(Source rows)
──────
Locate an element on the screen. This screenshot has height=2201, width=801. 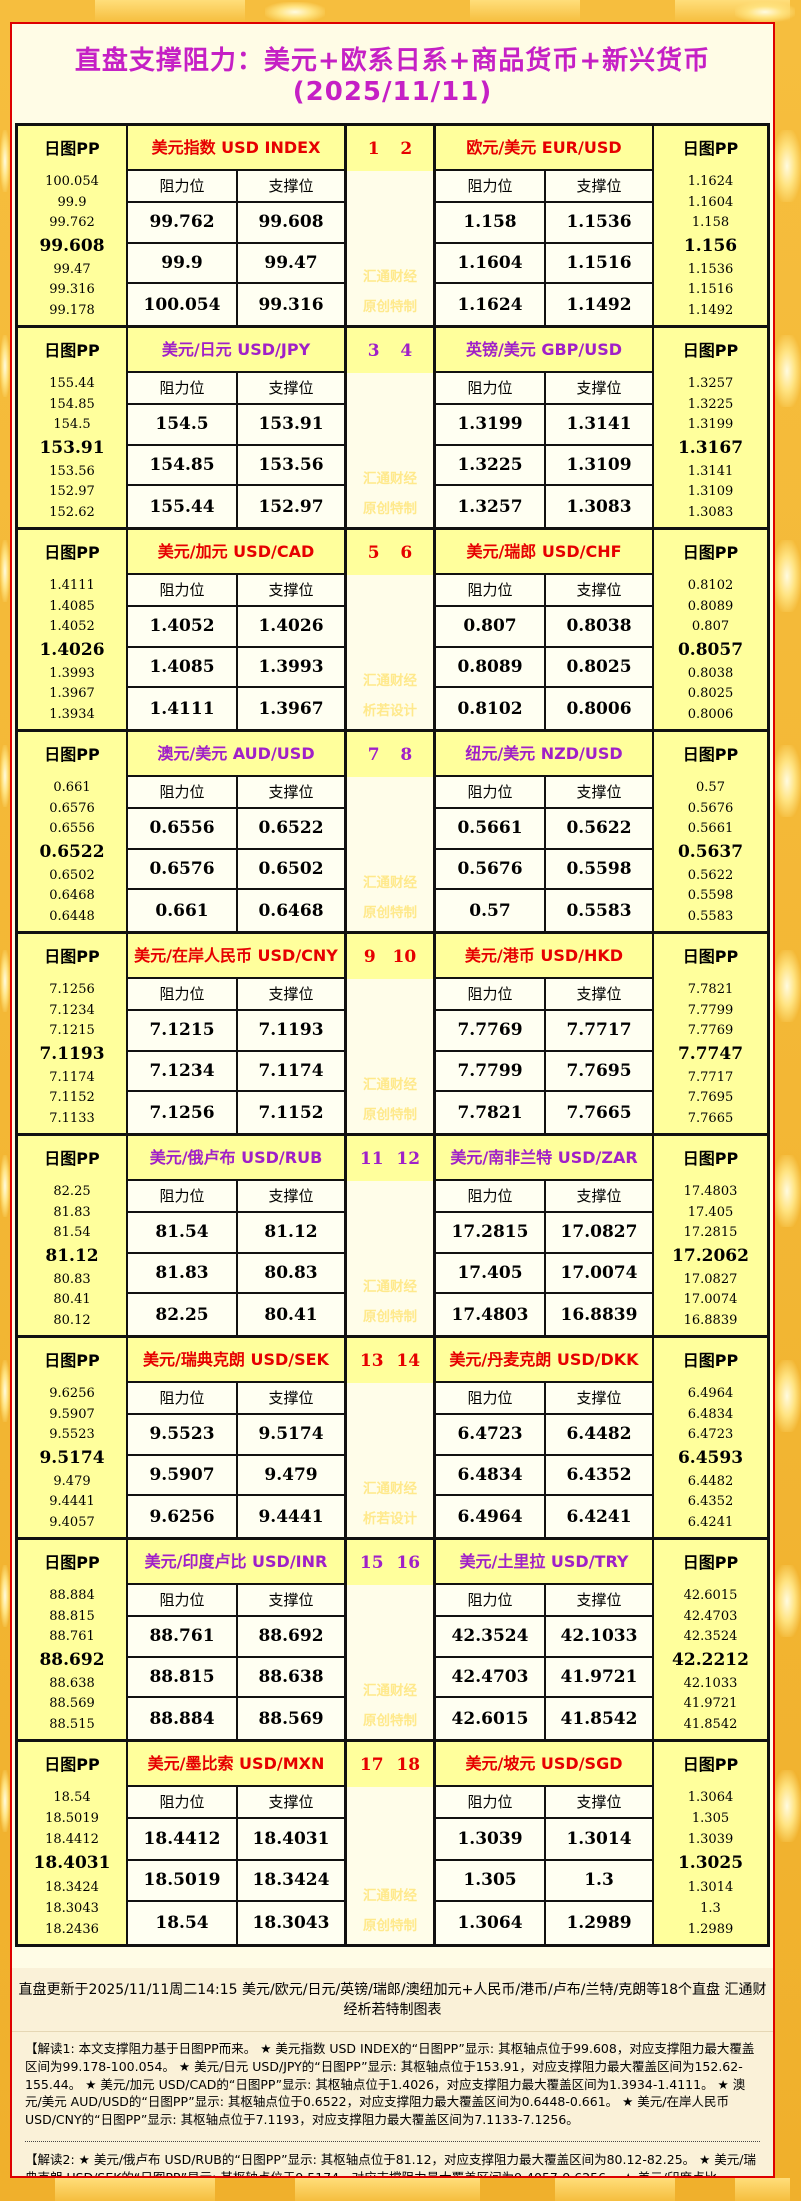
pp-level: 99.316 is located at coordinates (72, 290).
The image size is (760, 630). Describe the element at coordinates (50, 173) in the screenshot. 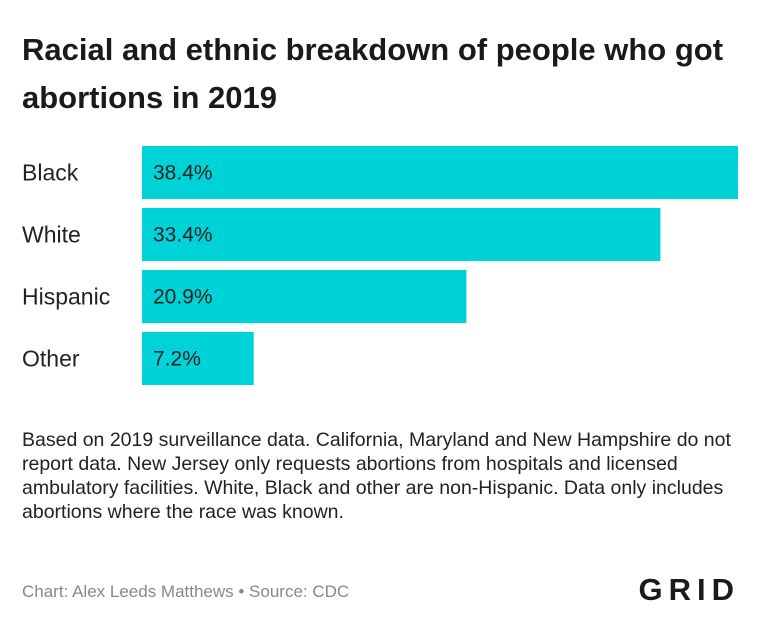

I see `category-label: Black` at that location.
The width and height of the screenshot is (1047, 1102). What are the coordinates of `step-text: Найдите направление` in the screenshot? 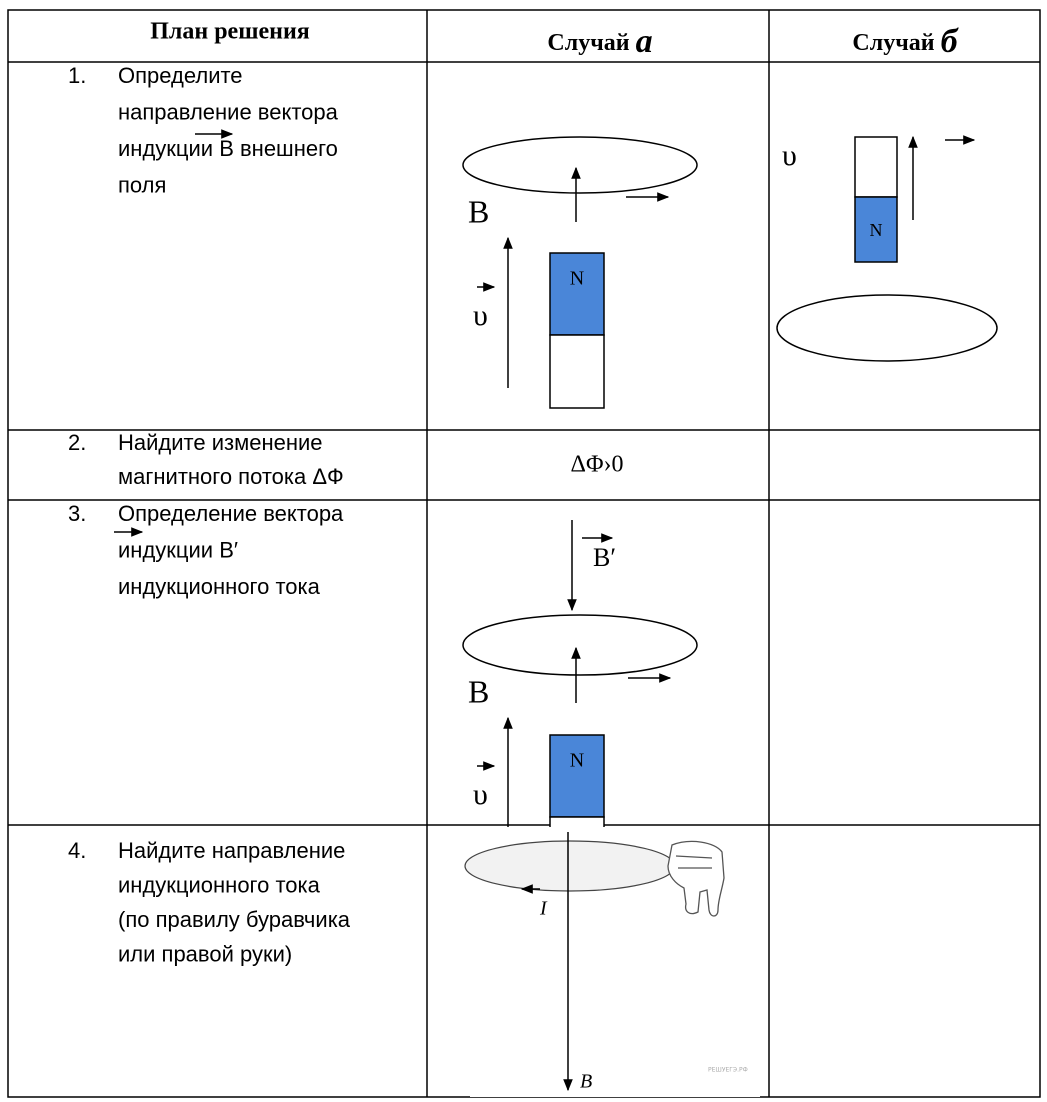 It's located at (232, 850).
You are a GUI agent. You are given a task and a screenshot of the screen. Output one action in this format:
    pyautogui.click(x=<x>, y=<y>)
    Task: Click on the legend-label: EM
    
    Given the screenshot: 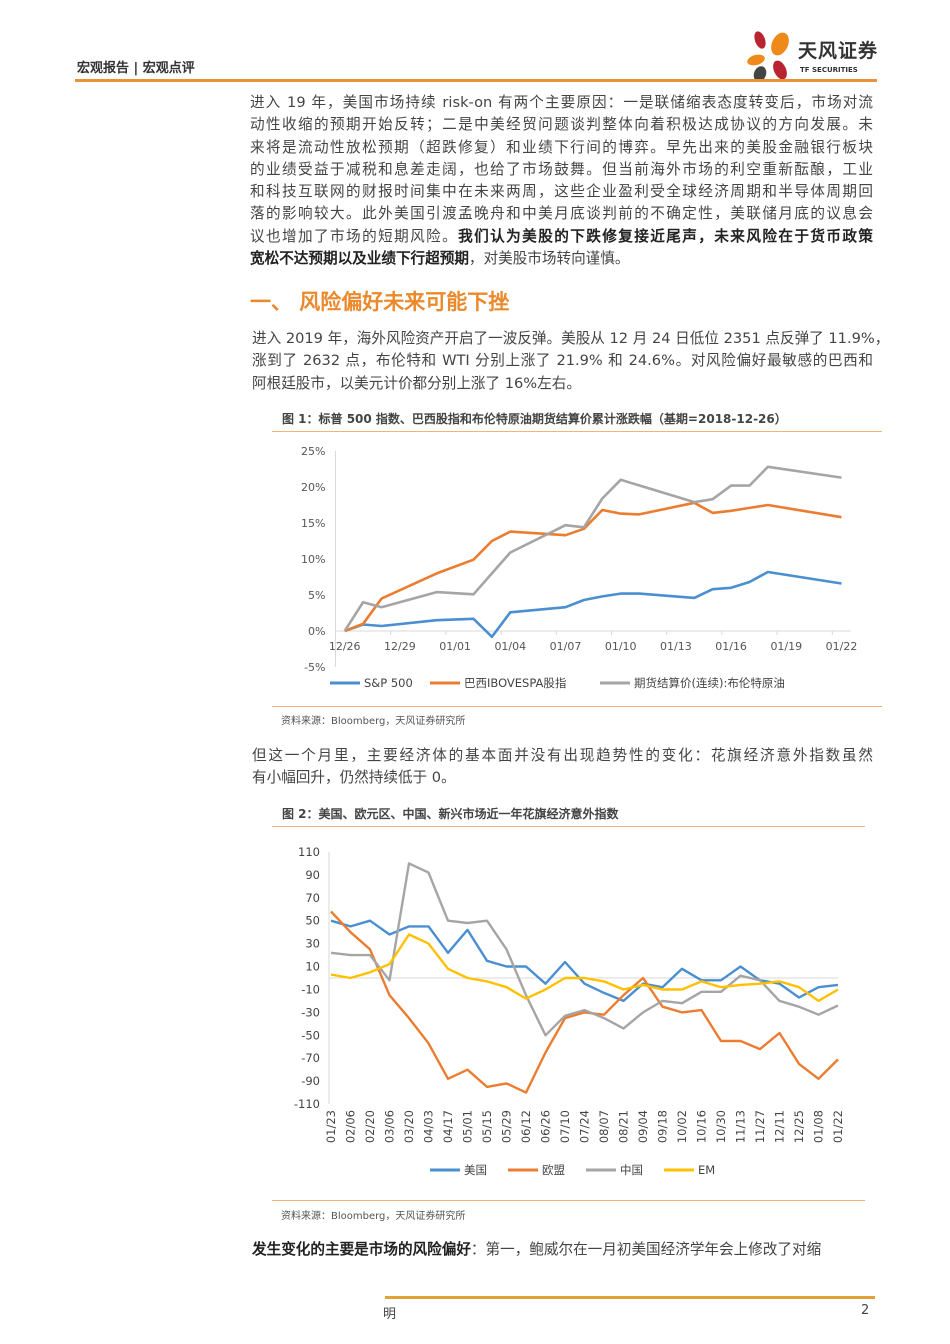 What is the action you would take?
    pyautogui.click(x=706, y=1170)
    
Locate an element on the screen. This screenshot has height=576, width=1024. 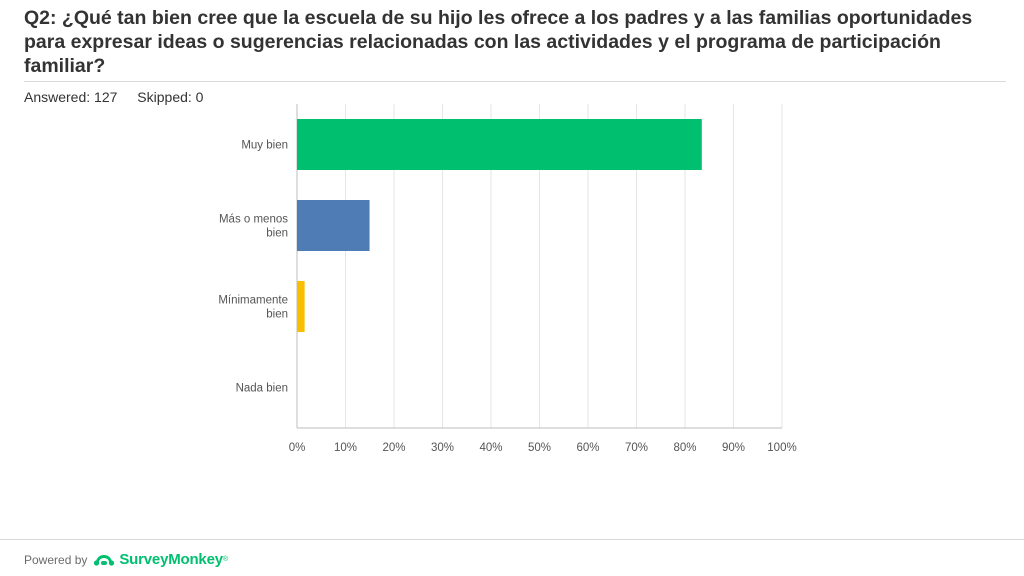
response-stats: Answered: 127 Skipped: 0 is located at coordinates (122, 97).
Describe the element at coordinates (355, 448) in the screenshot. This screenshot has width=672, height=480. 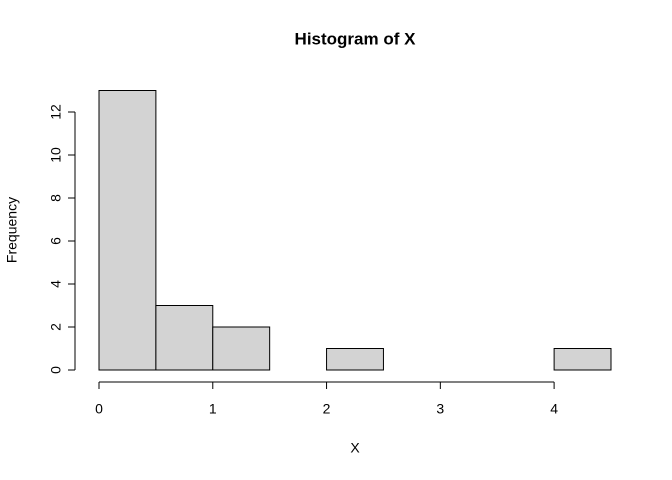
I see `x-axis-label: X` at that location.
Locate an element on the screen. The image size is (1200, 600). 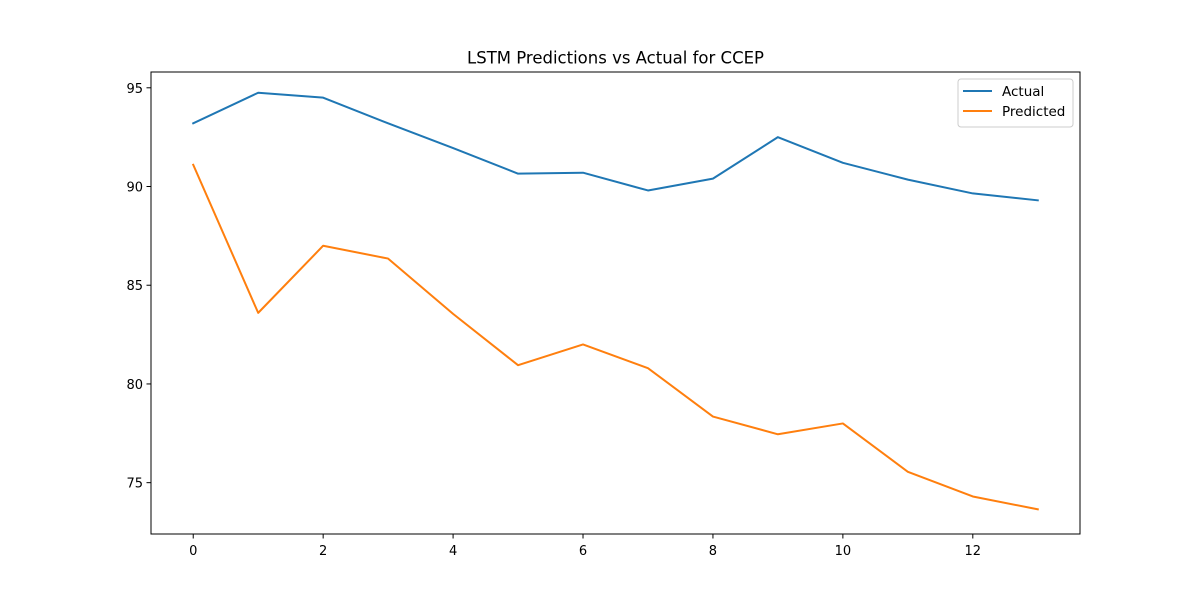
y-tick-label: 85 is located at coordinates (134, 286).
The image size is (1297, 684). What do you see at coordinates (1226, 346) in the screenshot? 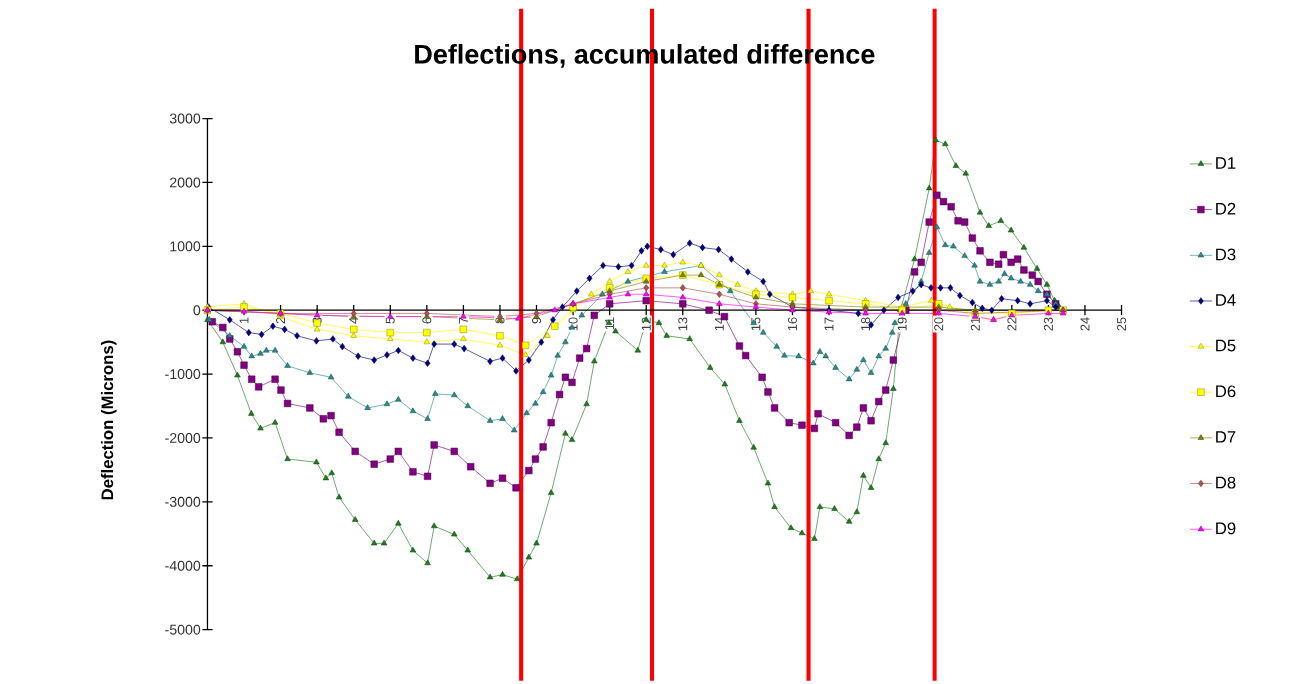
I see `legend-label: D5` at bounding box center [1226, 346].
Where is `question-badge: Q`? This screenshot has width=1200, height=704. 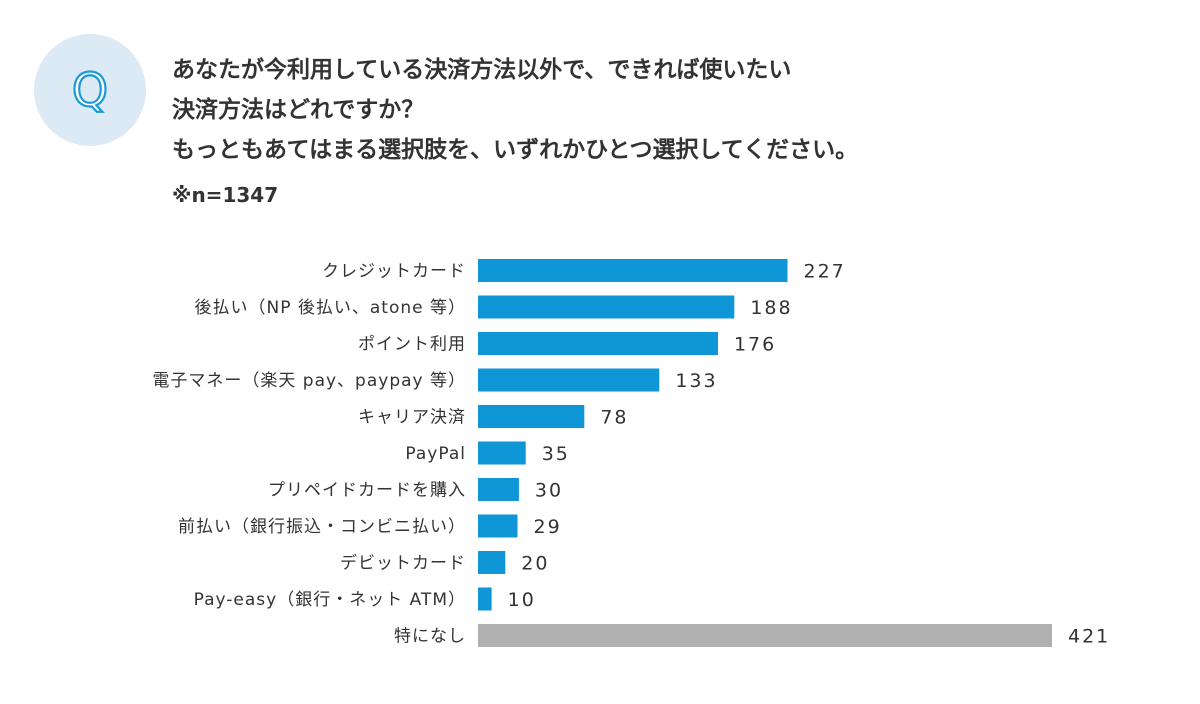
question-badge: Q is located at coordinates (90, 90).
──────
Copy word for word everything from the line containing "Describe the element at coordinates (355, 448)" down through the end of the rows above, leaving the pictures out of your copy.

▶ [Answer box]:
Describe the element at coordinates (355, 448) in the screenshot. This screenshot has width=672, height=480. 
I see `x-axis-label: X` at that location.
Locate an element on the screen. The image size is (1200, 600). 
y-tick-label: 85 is located at coordinates (134, 286).
The image size is (1297, 684). What do you see at coordinates (1226, 346) in the screenshot? 
I see `legend-label: D5` at bounding box center [1226, 346].
Where is `question-badge: Q`? This screenshot has width=1200, height=704. 
question-badge: Q is located at coordinates (90, 90).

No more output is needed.